◆ **TEXT PROVIDED**:

.....

WEEK-4.md

Week 4

We talked about FRI, STARK.

FRI

Fast Reed-Solomon Interactive Oracle Proof of Proximity (FRI) is a commitment scheme that is based on hash functions and proximity tests. You show that a given polynomial is "close" to a "low-degree" polynomial.

FRI can be simply shown as:

1. Receive random $\beta$
2. Apply the FRI Operator
3. Commit
4. Go-to step 1 until you reach a constant polynomial (i.e. degree $<1$)
5. Send all commitments & the final constant polynomial

The goal of FRI Operator is to go from "prove a function (over domain of size $N$) is close to a polynomial of degree $<D$" to "prove a function (over domain of size $N/2$) is close to a polynomial of degree $<D/2$".

.....

◆ **GIVEN PROBLEM A**:
Extract the lines of the records from the one containing "You are a computer-use agent. The" through the one containing "click(x=1000, y=149)", both included, and reproduce them without any change.
The Week 4 notes and the records that come next are unrelated material.

◆ **A block of data**:
.....

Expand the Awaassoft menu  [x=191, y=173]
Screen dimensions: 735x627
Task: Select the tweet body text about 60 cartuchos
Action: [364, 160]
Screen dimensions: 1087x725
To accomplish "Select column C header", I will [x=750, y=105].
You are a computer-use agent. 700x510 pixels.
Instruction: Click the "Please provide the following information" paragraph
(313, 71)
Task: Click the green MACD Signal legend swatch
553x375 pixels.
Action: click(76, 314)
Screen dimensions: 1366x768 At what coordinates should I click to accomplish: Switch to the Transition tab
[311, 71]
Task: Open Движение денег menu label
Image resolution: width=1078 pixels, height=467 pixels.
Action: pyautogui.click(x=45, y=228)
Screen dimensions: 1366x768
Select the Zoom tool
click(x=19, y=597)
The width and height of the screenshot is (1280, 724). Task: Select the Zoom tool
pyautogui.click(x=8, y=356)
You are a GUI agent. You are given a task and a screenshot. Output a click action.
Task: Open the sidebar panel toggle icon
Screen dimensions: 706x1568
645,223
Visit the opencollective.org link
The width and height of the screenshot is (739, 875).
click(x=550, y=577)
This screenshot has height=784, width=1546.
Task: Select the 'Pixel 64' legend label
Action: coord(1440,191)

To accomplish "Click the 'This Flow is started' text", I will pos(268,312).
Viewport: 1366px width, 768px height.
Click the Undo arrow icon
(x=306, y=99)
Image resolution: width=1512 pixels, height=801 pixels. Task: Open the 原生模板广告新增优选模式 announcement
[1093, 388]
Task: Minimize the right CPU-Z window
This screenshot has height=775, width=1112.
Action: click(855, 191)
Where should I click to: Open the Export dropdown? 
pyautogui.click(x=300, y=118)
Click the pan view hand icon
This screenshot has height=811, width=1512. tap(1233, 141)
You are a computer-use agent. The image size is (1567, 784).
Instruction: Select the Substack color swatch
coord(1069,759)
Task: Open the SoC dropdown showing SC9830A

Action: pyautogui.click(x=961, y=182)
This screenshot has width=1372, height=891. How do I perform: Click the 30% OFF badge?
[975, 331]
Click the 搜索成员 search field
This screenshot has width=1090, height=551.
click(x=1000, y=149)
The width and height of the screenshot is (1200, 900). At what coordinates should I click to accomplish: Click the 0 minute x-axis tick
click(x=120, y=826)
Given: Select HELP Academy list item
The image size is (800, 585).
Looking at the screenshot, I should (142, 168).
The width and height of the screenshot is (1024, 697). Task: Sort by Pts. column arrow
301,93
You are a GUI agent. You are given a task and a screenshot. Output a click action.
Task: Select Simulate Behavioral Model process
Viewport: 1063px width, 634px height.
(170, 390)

.....

◆ **GIVEN PROBLEM B**:
Please copy the Week 4 notes in full, word for word.

◆ **RIGHT ANSWER A**:
You are a computer-use agent. The image size is (1567, 784).
Instruction: Select the Substack color swatch
coord(1069,759)
Task: Open the SoC dropdown showing SC9830A

Action: pyautogui.click(x=961, y=182)
This screenshot has width=1372, height=891. How do I perform: Click the 30% OFF badge?
[975, 331]
Click the 搜索成员 search field
This screenshot has width=1090, height=551.
click(x=1000, y=149)

◆ **RIGHT ANSWER B**:
WEEK-4.md

Week 4

We talked about FRI, STARK.

FRI

Fast Reed-Solomon Interactive Oracle Proof of Proximity (FRI) is a commitment scheme that is based on hash functions and proximity tests. You show that a given polynomial is "close" to a "low-degree" polynomial.

FRI can be simply shown as:

1. Receive random $\beta$
2. Apply the FRI Operator
3. Commit
4. Go-to step 1 until you reach a constant polynomial (i.e. degree $<1$)
5. Send all commitments & the final constant polynomial

The goal of FRI Operator is to go from "prove a function (over domain of size $N$) is close to a polynomial of degree $<D$" to "prove a function (over domain of size $N/2$) is close to a polynomial of degree $<D/2$".